Un milione e mezzo per il maxi restyling del verde pubblico

Mercoledì 19 Gennaio 2022

IL PIANO
MACERATA Un grande progetto per rigenerare, innovare, ammodernare e rilanciare parchi e giardini pubblici della città grazie al bando di Rigenerazione urbana vinto dal Comune, che porta in dote 20 milioni di euro per il rilancio del capoluogo, di cui 1,5 milioni saranno destinati proprio al verde e all'ambiente. Progetti che riguarderanno sia i polmoni verdi più grandi che i giardini pubblici di quartieri e frazioni.
L'impegno
«I progetti sono già pronti, in quanto presentati nel bando, e riguardano giardini Diaz, parco Fontescodella, l'area verde delle Vergini Geppino Micheletti, e il Sasso d'Italia a Montalbano afferma l'assessore Paolo Renna -. In generale provvederemo a sistemare ed ampliare tutte le aree gioco destinate ai bambini, verrà fatta una ulteriore piantumazione, saranno sistemati tutti i passaggi pedonali ed allestiremo delle aree fitness dove si potrà fare sport all'aria aperta. La nostra idea è sempre stata quella di collocare queste aree fitness in ogni quartiere della città, iniziando proprio dai parchi. Nella nostra visione l'area di Fontescodella, a ridosso del centro, la vorremmo trasformare in un parco fitness all'aperto, che non sia invasivo del verde, anche perché d'estate è una zona abbastanza fresca che consente di potersi allenare con piacere». Nel cronoprogramma dei lavori il primo intervento riguarderà l'area verde delle Vergini che deve essere potenziata anche a livello di illuminazione che è assente nella zona dei giochi, mentre l'amministrazione è intervenuta già quest'anno per potenziare l'area destinata ai bambini con l'installazione di nuovi giochi come la teleferica, il cestone per far giocare i bimbi disabili, sistemate le pavimentazioni e le altalene degradate. «Vogliamo riqualificare completamente anche il laghetto con lo stesso sistema di riciclo dell'acqua usato per lo specchio d'acqua dei giardini Diaz sottolinea Renna - per non sprecare acqua potabile e non tenere più acqua stagna lì alle Vergini.
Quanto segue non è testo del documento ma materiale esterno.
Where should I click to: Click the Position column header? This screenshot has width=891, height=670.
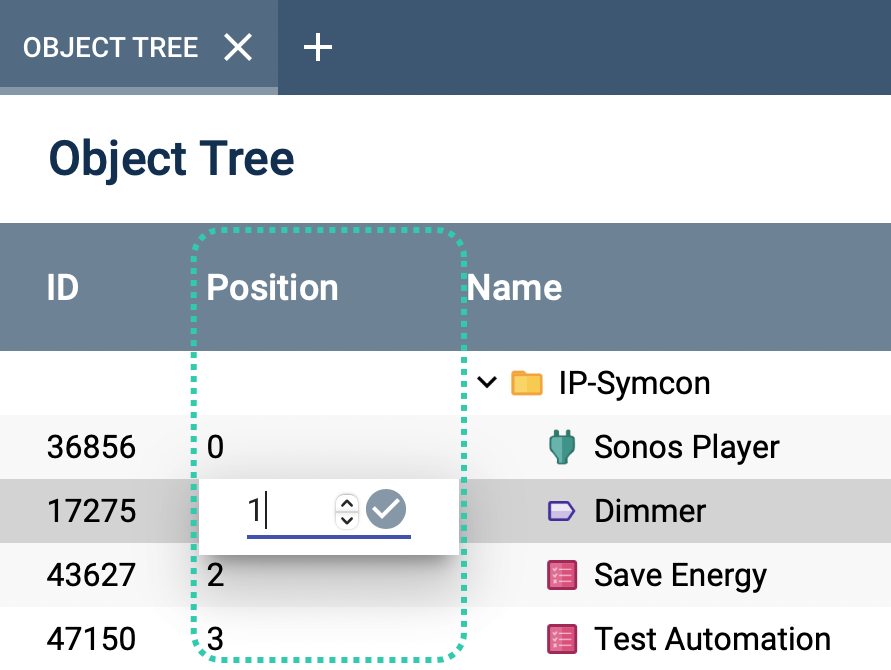click(272, 288)
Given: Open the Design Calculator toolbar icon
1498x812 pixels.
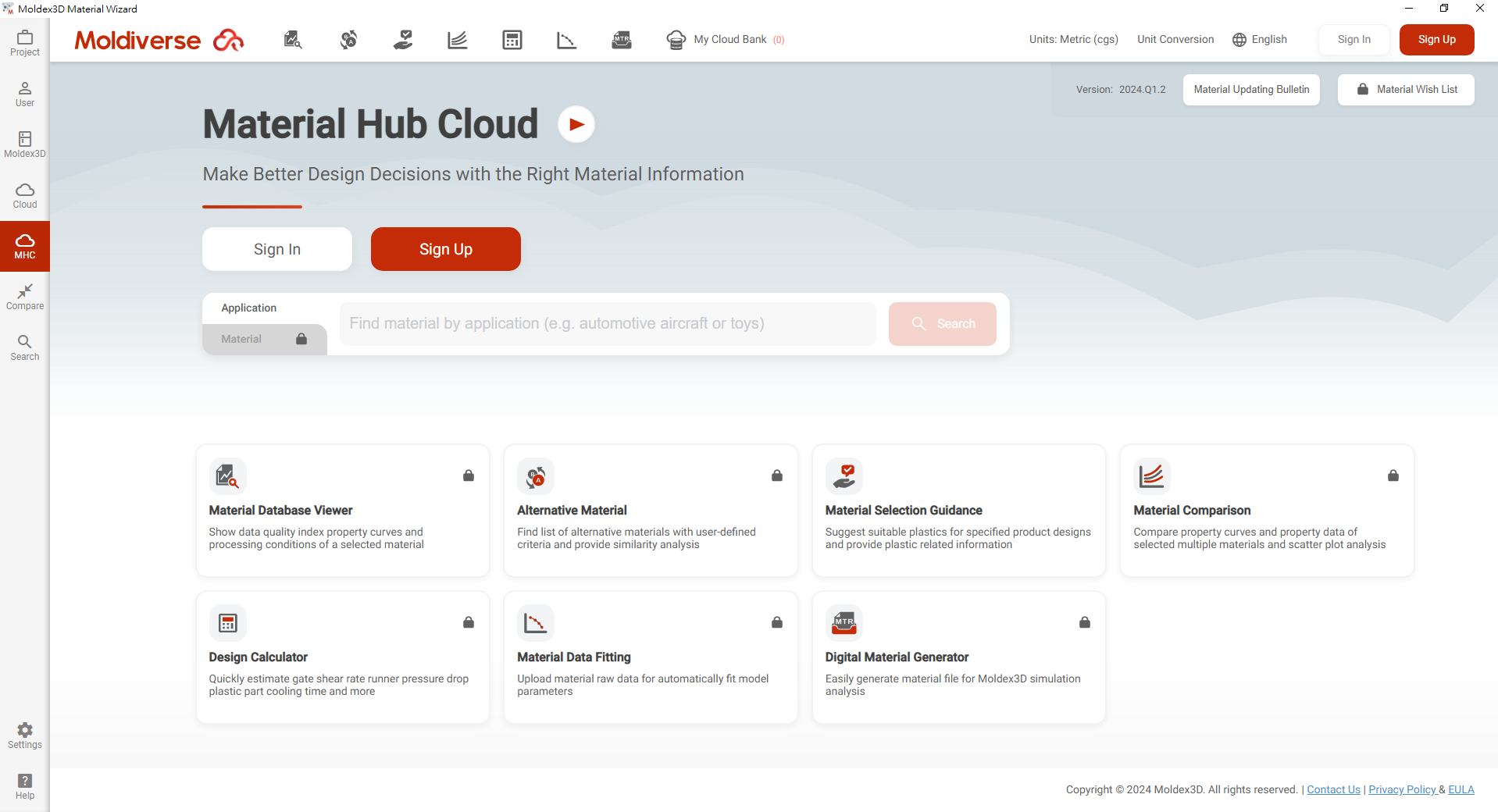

Una situazione che aveva creato problemi per la presenza di tartarughe o pesci che non potevano stare lì, peraltro questi ultimi spesso morti che galleggiavano sulle acque stagnanti. Un rischio anche per la salute pubblica derivante dal fatto di aver consentito per tanti anni di riempire quel laghetto con questi animaletti che ha poi portato al crearsi di una colonia di ratti gigantesca che stiamo ancora faticando a sradicare».
La decisione
«Con l'assessore Laviano e il veterinario comunale - sottolinea ancora Renna - siamo giunti alla conclusione di derattizzare quella zona chiudendola ai cittadini. Quindi inizieremo dal quartiere Vergini i lavori anche per questa esigenza di ripristinare un ambiente sano dentro e attorno a questo laghetto e di conseguenza poi proseguiremo su tutta l'area verde. Quindi passeremo a giardini Diaz, Sasso d'Italia e Fontescodella. Saranno lavori molto rapidi, conto che da quando potremo iniziare, non appena ci sarà la disponibilità di cassa del fondo di 1,5 milioni, nell'arco di un anno e mezzo li concluderemo comprendendo interventi minori pure su giardini e aree verdi di quartieri e frazioni del capoluogo». A livello di verde pubblico continua intanto l'operazione di potatura dei viali. «In questi giorni stiamo operando su via Dante, siamo già intervenuti in via Alfieri e via Manzoni e in piazza XXV Aprile, che è il piazzale della stazione ferroviaria. In via Pancalducci è rimasto solo uno spezzone dalla rotatoria verso l'ospedale e successivamente interverremo su via Carradori. La cura del verde si conferma una priorità per l'amministrazione comunale».